[[ DATASET RECORDS open ]]

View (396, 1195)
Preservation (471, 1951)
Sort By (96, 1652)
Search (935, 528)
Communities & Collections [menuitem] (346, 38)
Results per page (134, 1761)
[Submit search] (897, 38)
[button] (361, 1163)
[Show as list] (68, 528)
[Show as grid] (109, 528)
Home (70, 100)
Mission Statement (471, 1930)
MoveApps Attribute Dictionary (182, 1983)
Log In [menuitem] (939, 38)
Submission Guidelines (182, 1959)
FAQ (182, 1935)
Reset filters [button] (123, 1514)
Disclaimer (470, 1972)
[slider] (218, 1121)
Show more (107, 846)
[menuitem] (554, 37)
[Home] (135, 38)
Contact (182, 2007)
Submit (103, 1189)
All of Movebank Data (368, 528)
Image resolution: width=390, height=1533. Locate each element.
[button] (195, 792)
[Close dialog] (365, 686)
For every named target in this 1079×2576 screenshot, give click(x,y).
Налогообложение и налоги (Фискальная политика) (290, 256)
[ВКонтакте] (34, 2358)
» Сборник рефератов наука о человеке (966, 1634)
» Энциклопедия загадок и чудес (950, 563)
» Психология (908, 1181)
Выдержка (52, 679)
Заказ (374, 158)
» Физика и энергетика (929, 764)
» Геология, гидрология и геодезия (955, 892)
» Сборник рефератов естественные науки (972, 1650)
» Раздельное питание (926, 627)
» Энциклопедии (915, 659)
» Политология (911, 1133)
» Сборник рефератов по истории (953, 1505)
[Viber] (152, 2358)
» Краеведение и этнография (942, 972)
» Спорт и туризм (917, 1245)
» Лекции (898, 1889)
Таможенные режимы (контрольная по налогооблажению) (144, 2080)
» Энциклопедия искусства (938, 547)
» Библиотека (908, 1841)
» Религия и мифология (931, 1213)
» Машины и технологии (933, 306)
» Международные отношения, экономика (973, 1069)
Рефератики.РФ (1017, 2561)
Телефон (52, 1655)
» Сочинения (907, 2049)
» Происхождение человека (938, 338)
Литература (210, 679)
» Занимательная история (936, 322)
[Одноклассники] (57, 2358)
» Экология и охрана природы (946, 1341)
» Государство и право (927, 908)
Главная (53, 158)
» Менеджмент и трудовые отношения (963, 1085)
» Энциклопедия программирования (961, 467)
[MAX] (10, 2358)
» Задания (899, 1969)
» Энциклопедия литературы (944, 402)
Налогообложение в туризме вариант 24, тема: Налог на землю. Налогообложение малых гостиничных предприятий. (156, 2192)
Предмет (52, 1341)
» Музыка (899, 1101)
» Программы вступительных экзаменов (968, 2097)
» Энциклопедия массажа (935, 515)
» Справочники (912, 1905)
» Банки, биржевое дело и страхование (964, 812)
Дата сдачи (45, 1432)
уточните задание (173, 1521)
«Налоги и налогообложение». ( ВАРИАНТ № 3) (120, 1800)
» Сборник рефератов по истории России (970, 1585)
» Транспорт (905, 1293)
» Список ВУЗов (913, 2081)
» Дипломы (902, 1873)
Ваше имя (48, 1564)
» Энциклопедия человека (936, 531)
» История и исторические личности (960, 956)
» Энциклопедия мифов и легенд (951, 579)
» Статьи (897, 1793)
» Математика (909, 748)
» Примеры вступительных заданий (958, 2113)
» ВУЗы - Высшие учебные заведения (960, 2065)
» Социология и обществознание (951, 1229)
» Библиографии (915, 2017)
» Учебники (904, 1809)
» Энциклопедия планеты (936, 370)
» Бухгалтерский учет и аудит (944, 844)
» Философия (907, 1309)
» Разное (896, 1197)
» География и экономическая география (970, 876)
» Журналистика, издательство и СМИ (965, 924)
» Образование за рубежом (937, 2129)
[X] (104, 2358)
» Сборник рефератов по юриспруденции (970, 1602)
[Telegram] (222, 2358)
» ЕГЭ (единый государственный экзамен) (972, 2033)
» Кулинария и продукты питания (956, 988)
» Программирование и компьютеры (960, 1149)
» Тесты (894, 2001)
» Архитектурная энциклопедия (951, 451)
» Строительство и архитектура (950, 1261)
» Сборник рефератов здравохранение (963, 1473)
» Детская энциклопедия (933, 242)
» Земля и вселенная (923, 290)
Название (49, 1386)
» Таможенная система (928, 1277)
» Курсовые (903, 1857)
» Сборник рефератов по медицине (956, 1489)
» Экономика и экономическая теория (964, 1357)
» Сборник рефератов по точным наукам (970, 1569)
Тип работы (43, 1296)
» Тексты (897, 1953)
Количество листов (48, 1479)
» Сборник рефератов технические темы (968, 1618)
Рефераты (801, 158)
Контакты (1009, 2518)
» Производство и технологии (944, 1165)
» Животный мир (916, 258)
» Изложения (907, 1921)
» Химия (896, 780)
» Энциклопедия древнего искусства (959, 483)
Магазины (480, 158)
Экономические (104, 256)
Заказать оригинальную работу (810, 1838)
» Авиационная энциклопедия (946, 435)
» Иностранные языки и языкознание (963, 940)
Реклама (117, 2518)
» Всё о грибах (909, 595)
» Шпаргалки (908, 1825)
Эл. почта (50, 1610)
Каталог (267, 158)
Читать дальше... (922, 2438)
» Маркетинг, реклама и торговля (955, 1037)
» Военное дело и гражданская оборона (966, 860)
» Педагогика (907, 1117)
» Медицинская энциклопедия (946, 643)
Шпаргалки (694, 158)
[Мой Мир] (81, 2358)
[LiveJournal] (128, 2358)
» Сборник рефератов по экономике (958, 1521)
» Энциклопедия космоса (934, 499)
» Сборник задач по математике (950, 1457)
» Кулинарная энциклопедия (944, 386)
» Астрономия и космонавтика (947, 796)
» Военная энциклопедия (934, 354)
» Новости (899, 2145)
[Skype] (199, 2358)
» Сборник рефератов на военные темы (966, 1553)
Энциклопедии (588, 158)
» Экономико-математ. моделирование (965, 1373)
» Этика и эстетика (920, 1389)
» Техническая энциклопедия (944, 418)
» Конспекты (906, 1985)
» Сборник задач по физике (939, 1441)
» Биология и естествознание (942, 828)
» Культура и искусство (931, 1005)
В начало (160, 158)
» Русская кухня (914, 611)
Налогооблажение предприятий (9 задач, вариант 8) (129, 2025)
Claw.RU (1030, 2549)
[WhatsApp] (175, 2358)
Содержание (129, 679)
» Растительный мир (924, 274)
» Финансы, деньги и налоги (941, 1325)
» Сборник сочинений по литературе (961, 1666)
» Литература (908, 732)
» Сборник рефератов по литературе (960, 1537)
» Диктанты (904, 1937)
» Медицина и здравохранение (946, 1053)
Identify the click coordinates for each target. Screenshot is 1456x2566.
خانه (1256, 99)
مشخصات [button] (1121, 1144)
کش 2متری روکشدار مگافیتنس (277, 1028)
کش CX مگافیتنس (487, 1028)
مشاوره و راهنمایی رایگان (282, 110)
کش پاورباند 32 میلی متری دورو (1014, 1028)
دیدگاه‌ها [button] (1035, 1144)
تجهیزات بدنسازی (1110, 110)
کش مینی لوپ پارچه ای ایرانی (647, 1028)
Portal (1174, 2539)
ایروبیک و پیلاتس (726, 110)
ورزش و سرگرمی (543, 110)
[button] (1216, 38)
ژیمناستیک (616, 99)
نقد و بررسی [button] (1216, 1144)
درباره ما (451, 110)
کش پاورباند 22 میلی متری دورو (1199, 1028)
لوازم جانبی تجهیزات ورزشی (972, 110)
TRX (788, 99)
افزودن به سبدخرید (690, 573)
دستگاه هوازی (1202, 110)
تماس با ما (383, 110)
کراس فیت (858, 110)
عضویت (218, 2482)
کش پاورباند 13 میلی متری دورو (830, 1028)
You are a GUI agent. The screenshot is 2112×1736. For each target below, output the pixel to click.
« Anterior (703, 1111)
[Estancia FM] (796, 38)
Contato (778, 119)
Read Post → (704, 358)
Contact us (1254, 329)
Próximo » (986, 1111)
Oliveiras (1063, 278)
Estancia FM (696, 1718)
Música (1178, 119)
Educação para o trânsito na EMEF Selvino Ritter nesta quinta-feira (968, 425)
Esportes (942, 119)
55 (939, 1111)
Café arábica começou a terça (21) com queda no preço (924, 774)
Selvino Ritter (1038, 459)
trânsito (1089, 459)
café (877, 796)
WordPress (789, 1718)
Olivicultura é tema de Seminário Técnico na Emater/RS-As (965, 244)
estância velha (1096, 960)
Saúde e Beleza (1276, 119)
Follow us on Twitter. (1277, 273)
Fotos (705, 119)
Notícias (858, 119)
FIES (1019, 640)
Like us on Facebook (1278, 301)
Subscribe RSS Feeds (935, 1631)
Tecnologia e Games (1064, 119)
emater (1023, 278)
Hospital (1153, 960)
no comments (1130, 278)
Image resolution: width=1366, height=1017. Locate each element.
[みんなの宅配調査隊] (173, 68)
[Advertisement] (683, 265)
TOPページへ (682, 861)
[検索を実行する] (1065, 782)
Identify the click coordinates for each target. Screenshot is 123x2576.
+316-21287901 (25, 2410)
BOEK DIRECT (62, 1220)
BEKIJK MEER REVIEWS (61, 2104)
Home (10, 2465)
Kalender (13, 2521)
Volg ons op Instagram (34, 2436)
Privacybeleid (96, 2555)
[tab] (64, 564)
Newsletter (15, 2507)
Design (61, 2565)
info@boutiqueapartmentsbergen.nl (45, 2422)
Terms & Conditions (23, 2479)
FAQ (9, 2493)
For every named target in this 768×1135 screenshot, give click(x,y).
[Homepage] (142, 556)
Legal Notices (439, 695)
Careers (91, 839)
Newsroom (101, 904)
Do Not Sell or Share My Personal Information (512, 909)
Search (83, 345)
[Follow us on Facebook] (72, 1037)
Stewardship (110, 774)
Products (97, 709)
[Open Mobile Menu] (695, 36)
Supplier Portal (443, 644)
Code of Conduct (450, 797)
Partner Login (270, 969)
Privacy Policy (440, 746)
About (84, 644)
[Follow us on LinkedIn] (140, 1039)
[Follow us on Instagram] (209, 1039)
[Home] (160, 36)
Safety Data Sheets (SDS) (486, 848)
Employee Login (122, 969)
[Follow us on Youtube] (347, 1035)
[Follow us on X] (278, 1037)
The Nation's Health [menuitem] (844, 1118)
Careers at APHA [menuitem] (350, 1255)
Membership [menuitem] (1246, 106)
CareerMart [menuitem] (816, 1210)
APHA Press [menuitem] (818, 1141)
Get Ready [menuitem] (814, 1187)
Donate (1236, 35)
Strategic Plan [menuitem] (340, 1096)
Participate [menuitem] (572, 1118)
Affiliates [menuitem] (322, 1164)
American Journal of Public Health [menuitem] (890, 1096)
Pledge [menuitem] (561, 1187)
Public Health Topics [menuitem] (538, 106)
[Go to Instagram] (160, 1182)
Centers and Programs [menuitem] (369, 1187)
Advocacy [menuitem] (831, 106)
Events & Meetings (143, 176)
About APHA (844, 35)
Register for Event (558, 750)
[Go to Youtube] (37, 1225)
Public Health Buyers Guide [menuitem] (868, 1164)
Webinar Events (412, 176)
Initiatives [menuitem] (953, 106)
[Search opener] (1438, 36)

[[ DATASET RECORDS closed ]]

Given the data above, transcribe exactly the lines from the one containing "страхование (964, 812)" down to the one containing "личности (960, 956)", and no others.

* [RESPONSE]:
» Банки, биржевое дело и страхование (964, 812)
Дата сдачи (45, 1432)
уточните задание (173, 1521)
«Налоги и налогообложение». ( ВАРИАНТ № 3) (120, 1800)
» Сборник рефератов по истории России (970, 1585)
» Транспорт (905, 1293)
» Список ВУЗов (913, 2081)
» Дипломы (902, 1873)
Ваше имя (48, 1564)
» Энциклопедия человека (936, 531)
» История и исторические личности (960, 956)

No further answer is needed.